Nasional

Banser Tanggap Bencana Ikut Andil Pencarian Korban Longsor Sampah di TPST Bantargebang Bekasi

NU Online  ·  Selasa, 10 Maret 2026 | 10:45 WIB

Banser Tanggap Bencana Ikut Andil Pencarian Korban Longsor Sampah di TPST Bantargebang Bekasi

Tim Bagana Kota Bekasi, DKI Jakarta, hingga Satkornas Banser berada di lokasi longsor sampah di TPST Bantargebang, Kota Bekasi, Jawa Barat, Senin (9/3/2026). (NU Online/Jannah)

Bekasi, NU Online

Peristiwa longsor sampah terjadi di Tempat Pengolahan Sampah Terpadu (TPST) Bantargebang, Kota Bekasi, Jawa Barat pada Ahad (8/3/2026) sekitar pukul 14.30 WIB. Peristiwa tersebut mengakibatkan sejumlah korban jiwa.


Proses pencarian korban dilakukan oleh tim gabungan, antara lain Basarnas, Pemadam Kebakaran, BPBD, TNI, Polri, dan relawan dari Banser Tanggap Bencana (Bagana) Gerakan Pemuda Ansor.
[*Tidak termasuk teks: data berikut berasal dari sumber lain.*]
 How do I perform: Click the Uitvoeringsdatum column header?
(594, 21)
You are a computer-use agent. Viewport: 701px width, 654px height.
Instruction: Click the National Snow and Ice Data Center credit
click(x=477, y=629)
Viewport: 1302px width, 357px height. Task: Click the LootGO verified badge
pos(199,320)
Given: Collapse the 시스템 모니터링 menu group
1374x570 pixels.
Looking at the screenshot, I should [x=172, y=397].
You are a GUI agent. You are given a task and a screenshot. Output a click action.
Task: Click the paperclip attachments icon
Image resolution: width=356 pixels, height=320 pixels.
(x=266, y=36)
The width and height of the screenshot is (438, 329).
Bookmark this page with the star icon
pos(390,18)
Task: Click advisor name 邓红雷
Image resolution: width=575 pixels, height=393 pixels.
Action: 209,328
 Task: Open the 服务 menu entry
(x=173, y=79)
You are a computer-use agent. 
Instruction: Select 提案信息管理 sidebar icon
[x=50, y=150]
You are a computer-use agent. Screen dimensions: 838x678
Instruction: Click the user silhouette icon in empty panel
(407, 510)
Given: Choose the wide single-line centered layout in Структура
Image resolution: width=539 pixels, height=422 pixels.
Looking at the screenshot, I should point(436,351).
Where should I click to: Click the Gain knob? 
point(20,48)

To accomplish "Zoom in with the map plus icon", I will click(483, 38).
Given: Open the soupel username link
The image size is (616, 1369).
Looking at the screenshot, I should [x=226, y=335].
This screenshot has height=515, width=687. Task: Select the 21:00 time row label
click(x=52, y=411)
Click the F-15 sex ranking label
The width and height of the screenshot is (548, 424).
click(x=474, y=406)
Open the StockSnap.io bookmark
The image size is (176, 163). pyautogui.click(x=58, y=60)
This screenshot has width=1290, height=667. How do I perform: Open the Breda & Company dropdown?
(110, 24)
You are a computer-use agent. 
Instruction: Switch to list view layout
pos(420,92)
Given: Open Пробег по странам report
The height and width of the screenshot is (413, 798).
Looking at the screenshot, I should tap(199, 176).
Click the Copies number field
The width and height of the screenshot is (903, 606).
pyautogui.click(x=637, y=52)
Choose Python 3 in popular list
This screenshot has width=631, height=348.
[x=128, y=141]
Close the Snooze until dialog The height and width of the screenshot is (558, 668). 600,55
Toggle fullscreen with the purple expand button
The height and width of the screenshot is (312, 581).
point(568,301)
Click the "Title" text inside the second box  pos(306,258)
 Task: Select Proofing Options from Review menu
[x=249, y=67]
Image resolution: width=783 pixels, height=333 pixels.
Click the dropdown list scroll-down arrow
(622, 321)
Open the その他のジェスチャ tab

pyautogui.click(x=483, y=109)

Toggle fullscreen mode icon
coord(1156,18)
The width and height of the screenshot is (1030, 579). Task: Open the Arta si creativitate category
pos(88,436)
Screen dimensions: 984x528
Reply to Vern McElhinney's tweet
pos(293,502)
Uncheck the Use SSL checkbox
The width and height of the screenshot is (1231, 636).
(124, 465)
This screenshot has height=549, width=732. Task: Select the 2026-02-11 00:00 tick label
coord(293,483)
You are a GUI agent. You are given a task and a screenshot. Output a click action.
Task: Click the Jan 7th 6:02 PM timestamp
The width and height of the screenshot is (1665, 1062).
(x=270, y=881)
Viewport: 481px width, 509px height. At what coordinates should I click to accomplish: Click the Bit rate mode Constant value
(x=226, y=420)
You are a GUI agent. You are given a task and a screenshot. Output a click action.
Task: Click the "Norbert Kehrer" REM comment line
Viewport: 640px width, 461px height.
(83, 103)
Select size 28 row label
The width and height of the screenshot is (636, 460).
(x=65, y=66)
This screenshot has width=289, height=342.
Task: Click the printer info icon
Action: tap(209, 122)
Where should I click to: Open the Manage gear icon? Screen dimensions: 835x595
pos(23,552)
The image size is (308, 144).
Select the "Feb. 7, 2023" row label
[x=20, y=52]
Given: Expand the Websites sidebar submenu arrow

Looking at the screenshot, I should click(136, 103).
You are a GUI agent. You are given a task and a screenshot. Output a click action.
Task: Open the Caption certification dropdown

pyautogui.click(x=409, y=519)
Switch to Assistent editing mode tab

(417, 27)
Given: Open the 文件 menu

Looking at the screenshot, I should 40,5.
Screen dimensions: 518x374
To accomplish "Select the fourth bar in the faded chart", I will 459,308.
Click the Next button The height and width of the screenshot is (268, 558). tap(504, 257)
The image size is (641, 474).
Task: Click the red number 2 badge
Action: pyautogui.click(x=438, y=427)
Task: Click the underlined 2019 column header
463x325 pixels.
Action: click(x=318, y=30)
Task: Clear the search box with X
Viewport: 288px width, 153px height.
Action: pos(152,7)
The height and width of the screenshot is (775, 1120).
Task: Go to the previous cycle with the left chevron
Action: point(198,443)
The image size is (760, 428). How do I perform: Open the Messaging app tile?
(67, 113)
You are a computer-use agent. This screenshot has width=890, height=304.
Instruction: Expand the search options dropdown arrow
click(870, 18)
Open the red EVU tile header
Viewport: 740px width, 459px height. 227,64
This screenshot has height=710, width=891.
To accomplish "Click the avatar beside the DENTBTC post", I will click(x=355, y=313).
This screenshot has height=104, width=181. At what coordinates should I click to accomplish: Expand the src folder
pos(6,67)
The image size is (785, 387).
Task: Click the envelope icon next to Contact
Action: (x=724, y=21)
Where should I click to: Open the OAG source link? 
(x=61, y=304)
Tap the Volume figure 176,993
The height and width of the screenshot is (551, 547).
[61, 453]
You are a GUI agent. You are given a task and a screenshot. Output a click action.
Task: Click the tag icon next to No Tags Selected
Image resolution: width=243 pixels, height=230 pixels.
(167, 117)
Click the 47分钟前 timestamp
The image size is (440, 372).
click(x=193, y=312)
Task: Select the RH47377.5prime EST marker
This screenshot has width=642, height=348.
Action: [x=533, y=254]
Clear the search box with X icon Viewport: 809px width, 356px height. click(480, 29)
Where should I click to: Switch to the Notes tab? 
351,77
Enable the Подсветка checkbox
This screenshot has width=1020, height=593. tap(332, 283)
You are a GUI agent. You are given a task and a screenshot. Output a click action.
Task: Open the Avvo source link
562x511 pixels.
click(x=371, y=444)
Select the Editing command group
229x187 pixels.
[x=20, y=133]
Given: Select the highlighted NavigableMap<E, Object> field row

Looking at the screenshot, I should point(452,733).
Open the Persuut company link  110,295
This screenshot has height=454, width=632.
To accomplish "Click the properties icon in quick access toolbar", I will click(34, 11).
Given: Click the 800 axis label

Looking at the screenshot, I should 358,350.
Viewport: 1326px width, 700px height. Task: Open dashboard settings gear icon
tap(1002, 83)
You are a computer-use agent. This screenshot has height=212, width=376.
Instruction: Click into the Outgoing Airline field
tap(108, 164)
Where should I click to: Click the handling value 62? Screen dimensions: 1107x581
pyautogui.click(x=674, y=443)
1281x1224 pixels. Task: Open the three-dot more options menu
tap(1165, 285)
Tim Bagana pun bergerak cepat menuju lokasi pada Ahad (8/3/2026) sore hari yang terdiri dari Bagana Kota Bekasi, Bagana DKI Jakarta, hingga Satuan Koordinasi Nasional Barisan Ansor Serbaguna (Satkornas Banser).


Ketua Pimpinan Anak Cabang (PAC) GP Ansor Kecamatan Bantargebang, Kota Bekasi Egi Cahyanto menungkapkan keprihatinan mendalam atas musibah tersebut dan menyampaikan duka cita kepada keluarga para korban.


“Kami turut berduka cita atas musibah ini. Semoga para korban yang meninggal dunia mendapat tempat terbaik dan keluarga yang ditinggalkan diberi ketabahan,” ujar Egi kepada NU Online, Senin (9/3/2026).


Egi mendesak pemerintah daerah dan pusat agar segera meninjau kembali sistem pengelolaan sampah di TPST Bantargebang yang selama ini terus menumpuk hingga membentuk gunungan sampah yang sangat tinggi.


“Persoalan pengelolaan sampah harus memperhatikan aspek keselamatan manusia,” katanya.


Sementara itu, Divisi Tananggap Darurat Satkornas Banser Ahmad Muslim mengungkapkan bahwa proses pencarian korban longsor sampah tidaklah mudah sebab alat deteksi koban (life detector) tidak dapat berfungsi.


“Tidak bisa digunakan itu (alat deteksi korban) karena longsor sampah dan tanah itu sangat berbeda. Alat itu kan mendeteksi panasnya tubuh, tapi di sampah ini semuanya panas karena dari gas metana yang sangat panas,” ujarnya.


“Bahkan anjing pelacak pun tidak mampu mendeteksi korban, jalan satu-satunya kita cari manual menggunakan eksavator,” lanjutnya.


Ia menceritakan proses evakuasi salah satu korban yang sempat selamat, namun tak lama kemudian meninggal dunia akibat dari gas beracun dari sampah, salah satunya metana.


“Kami membantu evakuasi korban yang tertimpa di pinggir sungai, dekat dengan jalan. Jadi memang di korban ini bisa diselamatkan karena dekat sama jalan. Tapi baru saja, tidak lama dari kondisi longsornya sampah, baru 15 menit karena di dalam sampah ini ada gas metana yang sangat kuat. Jadi korban ini bisa diselamatkan tapi akhisnya dia meninggal dunia,” tuturnya.